Ahhhh, I miss my girls! I cant wait to meet them on Thursday for dinner! We are going to The Glasshouse,and I cant wait. I have 2 more hurdles to go through. Competition tomorrow,and a Morning shift on Thursday before Dinner in the evening! ((: Oh God, I have been quite well behaved and hardworking these past weeks, can faster fast forward time just a tiny bit? I would appreciate it so much. Mwahmwahkisskiss.
Anyway, I just got back from my shift,and I am so tired and shagged. For the first time in my life, I am so tired of talking so much! You guys are hearing it right. I am so tired of talking so much today, I just want to zip my mouth and embrace silence. I had two students with me,during shift,so I had to teach,teach,teach and teach. Like neverending leh! Being a teacher is definitely tough. Just when you think you want to stop talking, you cant! Cause there are so much you feel that you need to impart, and so much that the students should learn. But a job well done,and a pat on my shoulders,because I think I did cover a very broad spectrum of skills and topics today,and Thank God my students are nice.

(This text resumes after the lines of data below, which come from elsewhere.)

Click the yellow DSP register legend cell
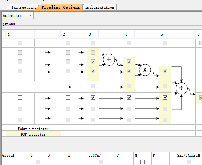 click(34, 133)
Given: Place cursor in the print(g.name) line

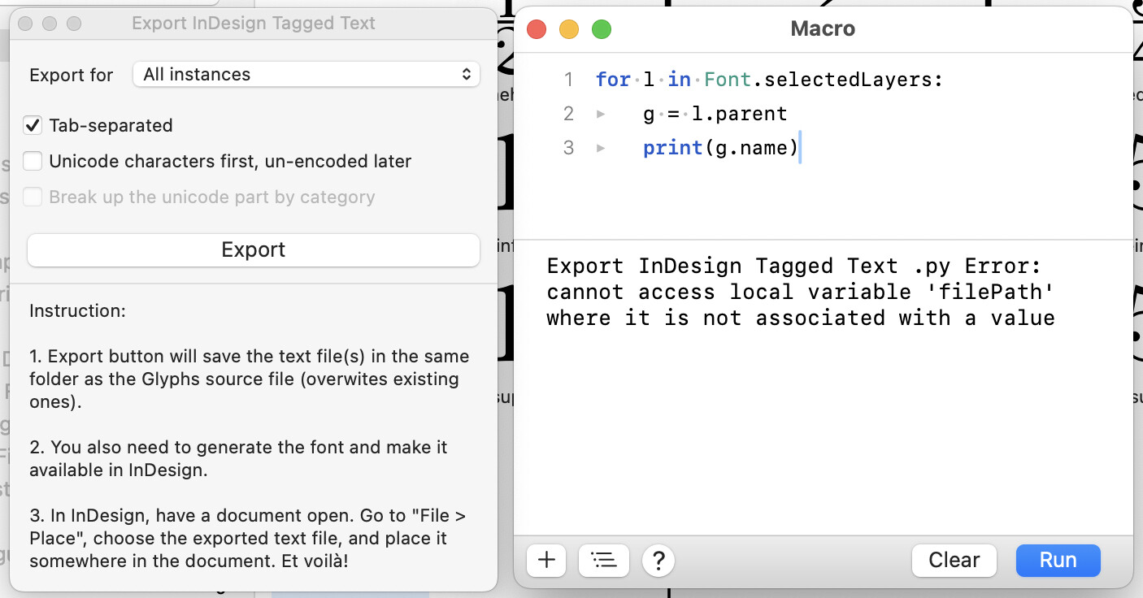Looking at the screenshot, I should (x=720, y=149).
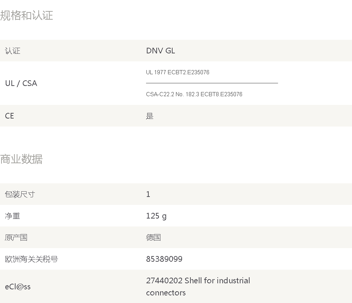Click the CE row label
Viewport: 352px width, 303px height.
coord(9,116)
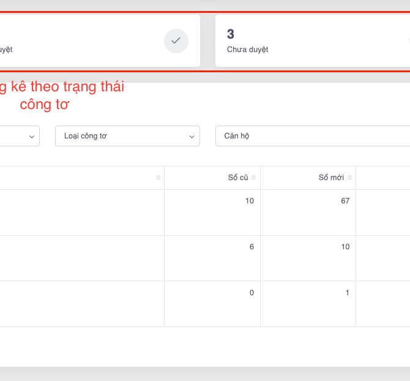Click sort arrows in the leftmost table column header
410x381 pixels.
158,178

They thank me over and over and over again, and during break fast one of them came up to me and asked, " You never tired ah, talk so much?!" So I replied, " Ive got the gift of the gap la,what to do." Dah buke, menjadi jadi eh mulot! Hahaha,of course la,she laughed after that,so I know she was kidding. Kalau tidak, bedpan tu aku sumbat pat mulot kau. Hahahha,masyallah!

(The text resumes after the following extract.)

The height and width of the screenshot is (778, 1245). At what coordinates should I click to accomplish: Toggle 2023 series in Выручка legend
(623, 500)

Hurhurhur. I think I am gifted like that.Its amazing how I can just talk and talk and talk and talk and talk and talk nonstop. Tsk. So yah tonight, I promised God that I would keep quiet, listen to Ayatul Qursi on replay and probably just sleep WITHOUT calling baybee to say goodnight.
And of Aidil's niece,Razika,who is like 5, drew me a Teachers Day card and gave it to me on Sunday. Howwww Sweet. My next target after my Bachelor of Science is to probably pursue a Masters degree,and when I am done with my education, I would want to return to ITE to teach Nursing,the place where I first started cause like how Duxton Plains says it, "They have been inspired, so its their turn to inspire." Same concept! Hahahha.That is my ultimate dream,in many many years to come,so we shall see if I end up being a lecturer or not. SINCE I LIKE TO TALK SO MUCH RIGHT. hahahhaha. Insyallah.
kayysss enough of this. I need to sleep and since I promised God, I better fulfil my promise. Okayyy byeeee people!